**Work to complete**
Revise everything in the data from the start down to the line containing "address [491, 183]" by swapping "particular element" for "specific element", and return those lines with everything else unchanged.

================

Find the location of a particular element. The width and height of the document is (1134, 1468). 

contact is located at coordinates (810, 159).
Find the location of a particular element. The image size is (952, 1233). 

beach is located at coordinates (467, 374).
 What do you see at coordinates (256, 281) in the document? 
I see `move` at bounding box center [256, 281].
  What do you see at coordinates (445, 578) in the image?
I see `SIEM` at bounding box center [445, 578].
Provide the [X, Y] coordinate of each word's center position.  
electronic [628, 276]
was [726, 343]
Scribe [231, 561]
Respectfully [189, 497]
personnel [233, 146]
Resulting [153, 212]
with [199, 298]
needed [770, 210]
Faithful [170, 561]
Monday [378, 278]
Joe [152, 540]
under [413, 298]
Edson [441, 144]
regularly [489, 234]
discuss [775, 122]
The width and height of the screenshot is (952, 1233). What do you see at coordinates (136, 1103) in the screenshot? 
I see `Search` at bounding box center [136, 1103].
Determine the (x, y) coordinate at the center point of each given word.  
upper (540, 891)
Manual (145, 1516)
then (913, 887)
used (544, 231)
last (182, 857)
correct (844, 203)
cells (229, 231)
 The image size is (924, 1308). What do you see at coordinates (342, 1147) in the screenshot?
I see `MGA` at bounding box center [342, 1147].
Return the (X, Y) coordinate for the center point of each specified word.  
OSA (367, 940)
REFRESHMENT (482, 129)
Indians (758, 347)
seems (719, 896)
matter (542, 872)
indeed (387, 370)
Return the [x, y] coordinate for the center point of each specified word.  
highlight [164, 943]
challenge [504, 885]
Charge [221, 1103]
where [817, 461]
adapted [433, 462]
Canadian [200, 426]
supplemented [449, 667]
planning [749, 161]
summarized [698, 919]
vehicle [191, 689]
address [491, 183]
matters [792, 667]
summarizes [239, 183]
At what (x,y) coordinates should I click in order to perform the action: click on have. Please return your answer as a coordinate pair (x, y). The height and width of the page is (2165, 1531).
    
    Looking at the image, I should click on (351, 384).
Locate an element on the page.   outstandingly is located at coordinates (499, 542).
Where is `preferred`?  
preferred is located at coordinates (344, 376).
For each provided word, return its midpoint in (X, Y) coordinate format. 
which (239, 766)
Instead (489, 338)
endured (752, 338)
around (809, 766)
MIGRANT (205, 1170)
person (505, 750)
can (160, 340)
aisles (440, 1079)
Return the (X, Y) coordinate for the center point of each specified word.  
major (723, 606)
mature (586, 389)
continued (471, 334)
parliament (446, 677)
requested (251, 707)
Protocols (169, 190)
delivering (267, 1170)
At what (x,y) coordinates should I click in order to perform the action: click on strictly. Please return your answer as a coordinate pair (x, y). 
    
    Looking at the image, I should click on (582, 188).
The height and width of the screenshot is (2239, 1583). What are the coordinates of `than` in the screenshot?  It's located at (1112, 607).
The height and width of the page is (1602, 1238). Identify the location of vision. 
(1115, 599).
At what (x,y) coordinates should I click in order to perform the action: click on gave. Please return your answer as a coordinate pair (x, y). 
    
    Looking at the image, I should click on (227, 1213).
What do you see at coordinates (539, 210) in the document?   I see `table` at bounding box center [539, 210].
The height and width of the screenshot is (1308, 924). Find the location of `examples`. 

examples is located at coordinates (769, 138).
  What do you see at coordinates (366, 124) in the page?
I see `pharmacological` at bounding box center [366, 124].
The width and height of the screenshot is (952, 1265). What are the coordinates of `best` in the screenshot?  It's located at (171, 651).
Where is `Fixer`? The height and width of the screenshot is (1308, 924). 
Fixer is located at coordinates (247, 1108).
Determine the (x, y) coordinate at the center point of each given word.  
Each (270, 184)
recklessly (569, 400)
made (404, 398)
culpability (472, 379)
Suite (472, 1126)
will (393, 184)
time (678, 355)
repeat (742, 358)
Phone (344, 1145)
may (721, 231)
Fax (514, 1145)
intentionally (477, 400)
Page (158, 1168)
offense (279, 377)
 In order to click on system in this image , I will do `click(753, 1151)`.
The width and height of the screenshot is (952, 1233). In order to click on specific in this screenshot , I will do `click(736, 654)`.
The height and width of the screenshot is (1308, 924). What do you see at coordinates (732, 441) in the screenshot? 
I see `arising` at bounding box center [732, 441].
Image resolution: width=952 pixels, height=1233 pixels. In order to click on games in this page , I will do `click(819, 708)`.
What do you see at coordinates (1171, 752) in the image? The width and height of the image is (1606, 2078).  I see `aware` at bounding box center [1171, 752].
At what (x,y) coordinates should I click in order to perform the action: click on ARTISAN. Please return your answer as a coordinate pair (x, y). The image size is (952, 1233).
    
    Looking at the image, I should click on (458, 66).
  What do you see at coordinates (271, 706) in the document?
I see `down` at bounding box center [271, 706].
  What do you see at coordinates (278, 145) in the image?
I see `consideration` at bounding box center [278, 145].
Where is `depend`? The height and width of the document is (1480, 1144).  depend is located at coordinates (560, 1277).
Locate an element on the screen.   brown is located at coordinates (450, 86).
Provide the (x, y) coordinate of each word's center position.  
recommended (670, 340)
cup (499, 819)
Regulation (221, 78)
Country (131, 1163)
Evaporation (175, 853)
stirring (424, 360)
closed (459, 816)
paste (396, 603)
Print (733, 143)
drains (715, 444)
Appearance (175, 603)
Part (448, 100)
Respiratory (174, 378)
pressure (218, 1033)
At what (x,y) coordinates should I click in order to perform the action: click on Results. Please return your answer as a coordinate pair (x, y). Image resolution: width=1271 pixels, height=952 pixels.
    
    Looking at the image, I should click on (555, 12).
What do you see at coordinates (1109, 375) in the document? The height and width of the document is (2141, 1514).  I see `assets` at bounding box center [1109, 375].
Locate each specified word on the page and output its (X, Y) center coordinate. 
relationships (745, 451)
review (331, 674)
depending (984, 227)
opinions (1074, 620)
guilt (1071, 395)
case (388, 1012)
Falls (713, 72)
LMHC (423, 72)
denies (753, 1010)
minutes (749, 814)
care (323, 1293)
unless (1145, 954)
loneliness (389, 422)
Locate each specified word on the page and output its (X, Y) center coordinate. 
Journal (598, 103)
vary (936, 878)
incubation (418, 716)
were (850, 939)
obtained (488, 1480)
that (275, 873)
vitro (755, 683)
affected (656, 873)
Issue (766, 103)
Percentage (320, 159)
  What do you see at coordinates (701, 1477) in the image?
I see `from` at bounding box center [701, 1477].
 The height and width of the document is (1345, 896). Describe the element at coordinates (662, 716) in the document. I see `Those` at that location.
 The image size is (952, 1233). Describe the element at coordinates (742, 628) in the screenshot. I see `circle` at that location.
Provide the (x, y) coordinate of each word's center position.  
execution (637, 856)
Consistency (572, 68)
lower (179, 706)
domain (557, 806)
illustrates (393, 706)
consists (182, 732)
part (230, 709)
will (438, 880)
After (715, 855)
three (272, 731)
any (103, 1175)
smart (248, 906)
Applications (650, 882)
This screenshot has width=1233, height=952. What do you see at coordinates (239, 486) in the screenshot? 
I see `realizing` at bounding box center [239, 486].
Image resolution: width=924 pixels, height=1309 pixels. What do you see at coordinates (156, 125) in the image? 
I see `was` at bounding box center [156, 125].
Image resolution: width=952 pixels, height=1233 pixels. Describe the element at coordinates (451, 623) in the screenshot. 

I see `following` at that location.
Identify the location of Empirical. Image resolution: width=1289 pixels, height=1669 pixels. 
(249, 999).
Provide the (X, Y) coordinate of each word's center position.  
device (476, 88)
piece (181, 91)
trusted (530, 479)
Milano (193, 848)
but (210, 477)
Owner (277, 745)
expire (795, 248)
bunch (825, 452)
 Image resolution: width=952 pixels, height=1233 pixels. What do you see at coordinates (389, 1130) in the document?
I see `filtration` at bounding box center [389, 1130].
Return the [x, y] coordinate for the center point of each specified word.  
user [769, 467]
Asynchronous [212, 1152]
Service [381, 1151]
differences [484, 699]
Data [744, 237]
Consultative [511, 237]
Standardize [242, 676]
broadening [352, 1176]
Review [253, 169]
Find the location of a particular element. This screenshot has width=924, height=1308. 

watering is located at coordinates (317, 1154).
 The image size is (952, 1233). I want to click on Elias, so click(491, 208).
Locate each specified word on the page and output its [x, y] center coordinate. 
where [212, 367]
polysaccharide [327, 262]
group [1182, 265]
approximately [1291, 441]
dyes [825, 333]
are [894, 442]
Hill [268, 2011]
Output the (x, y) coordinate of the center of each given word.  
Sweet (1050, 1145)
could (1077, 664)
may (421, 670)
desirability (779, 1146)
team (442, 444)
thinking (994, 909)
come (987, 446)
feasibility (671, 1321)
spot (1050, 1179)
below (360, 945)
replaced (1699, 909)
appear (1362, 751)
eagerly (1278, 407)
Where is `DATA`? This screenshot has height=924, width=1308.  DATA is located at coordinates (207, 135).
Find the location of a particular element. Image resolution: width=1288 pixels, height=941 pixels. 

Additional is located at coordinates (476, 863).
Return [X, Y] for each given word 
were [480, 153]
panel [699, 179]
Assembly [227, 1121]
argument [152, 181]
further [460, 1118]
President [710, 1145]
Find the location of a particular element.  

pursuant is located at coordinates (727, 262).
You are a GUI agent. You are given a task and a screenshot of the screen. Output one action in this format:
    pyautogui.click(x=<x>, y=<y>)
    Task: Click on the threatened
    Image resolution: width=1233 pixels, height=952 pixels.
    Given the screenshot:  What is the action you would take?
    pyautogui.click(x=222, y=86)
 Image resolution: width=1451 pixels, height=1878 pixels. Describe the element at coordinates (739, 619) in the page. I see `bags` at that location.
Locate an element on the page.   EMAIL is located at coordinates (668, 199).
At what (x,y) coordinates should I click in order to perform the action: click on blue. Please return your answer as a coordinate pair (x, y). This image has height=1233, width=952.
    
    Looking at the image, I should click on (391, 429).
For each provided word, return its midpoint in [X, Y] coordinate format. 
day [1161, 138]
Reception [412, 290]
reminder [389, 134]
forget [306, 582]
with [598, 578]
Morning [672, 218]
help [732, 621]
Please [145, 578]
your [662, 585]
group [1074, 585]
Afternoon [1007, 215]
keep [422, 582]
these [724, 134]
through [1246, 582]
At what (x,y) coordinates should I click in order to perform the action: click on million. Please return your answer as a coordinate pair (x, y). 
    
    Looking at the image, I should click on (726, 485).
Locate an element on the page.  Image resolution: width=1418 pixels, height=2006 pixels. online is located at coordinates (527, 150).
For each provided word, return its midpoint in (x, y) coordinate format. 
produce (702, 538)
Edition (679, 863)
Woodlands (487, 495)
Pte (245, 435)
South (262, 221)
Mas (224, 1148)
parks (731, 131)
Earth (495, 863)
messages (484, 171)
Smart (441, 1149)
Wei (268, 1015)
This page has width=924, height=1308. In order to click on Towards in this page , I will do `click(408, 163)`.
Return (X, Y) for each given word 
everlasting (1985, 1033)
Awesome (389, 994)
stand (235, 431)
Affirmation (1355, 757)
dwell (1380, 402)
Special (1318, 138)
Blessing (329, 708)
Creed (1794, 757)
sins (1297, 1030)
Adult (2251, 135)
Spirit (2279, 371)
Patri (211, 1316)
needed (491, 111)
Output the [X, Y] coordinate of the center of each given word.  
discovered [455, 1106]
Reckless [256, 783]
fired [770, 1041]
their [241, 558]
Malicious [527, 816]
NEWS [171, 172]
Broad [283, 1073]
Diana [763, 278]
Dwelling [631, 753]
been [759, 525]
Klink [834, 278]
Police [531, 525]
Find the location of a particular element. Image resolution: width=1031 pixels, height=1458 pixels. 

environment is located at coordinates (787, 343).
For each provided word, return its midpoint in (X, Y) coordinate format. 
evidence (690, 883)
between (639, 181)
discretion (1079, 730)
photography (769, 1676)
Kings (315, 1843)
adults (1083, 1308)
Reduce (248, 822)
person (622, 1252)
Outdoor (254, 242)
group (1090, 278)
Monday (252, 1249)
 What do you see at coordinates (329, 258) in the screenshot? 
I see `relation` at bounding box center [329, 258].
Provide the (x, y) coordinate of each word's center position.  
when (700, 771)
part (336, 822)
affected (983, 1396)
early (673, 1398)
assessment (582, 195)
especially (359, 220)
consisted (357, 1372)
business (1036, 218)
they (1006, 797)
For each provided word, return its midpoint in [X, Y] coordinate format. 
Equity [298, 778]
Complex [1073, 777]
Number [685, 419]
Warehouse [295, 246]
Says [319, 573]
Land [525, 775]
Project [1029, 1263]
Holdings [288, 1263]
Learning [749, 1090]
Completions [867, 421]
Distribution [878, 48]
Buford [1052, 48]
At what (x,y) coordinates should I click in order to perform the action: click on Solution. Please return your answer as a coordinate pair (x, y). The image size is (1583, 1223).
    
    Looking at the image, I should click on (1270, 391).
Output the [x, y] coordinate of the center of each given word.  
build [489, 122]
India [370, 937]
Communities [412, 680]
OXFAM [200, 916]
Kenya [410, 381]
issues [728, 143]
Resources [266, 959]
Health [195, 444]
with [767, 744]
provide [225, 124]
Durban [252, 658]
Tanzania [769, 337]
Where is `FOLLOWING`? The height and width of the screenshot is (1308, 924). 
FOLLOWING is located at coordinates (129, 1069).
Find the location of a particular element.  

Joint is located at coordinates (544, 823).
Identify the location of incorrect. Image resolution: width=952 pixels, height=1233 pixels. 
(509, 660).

================

**Full answer**
Find the location of a specific element. The width and height of the document is (1134, 1468). 

contact is located at coordinates (810, 159).
Find the location of a specific element. The image size is (952, 1233). 

beach is located at coordinates (467, 374).
 What do you see at coordinates (256, 281) in the document? 
I see `move` at bounding box center [256, 281].
  What do you see at coordinates (445, 578) in the image?
I see `SIEM` at bounding box center [445, 578].
Provide the [X, Y] coordinate of each word's center position.  
electronic [628, 276]
was [726, 343]
Scribe [231, 561]
Respectfully [189, 497]
personnel [233, 146]
Resulting [153, 212]
with [199, 298]
needed [770, 210]
Faithful [170, 561]
Monday [378, 278]
Joe [152, 540]
under [413, 298]
Edson [441, 144]
regularly [489, 234]
discuss [775, 122]
The width and height of the screenshot is (952, 1233). What do you see at coordinates (136, 1103) in the screenshot? 
I see `Search` at bounding box center [136, 1103].
Determine the (x, y) coordinate at the center point of each given word.  
upper (540, 891)
Manual (145, 1516)
then (913, 887)
used (544, 231)
last (182, 857)
correct (844, 203)
cells (229, 231)
 The image size is (924, 1308). What do you see at coordinates (342, 1147) in the screenshot?
I see `MGA` at bounding box center [342, 1147].
Return the (X, Y) coordinate for the center point of each specified word.  
OSA (367, 940)
REFRESHMENT (482, 129)
Indians (758, 347)
seems (719, 896)
matter (542, 872)
indeed (387, 370)
Return the [x, y] coordinate for the center point of each specified word.  
highlight [164, 943]
challenge [504, 885]
Charge [221, 1103]
where [817, 461]
adapted [433, 462]
Canadian [200, 426]
supplemented [449, 667]
planning [749, 161]
summarized [698, 919]
vehicle [191, 689]
address [491, 183]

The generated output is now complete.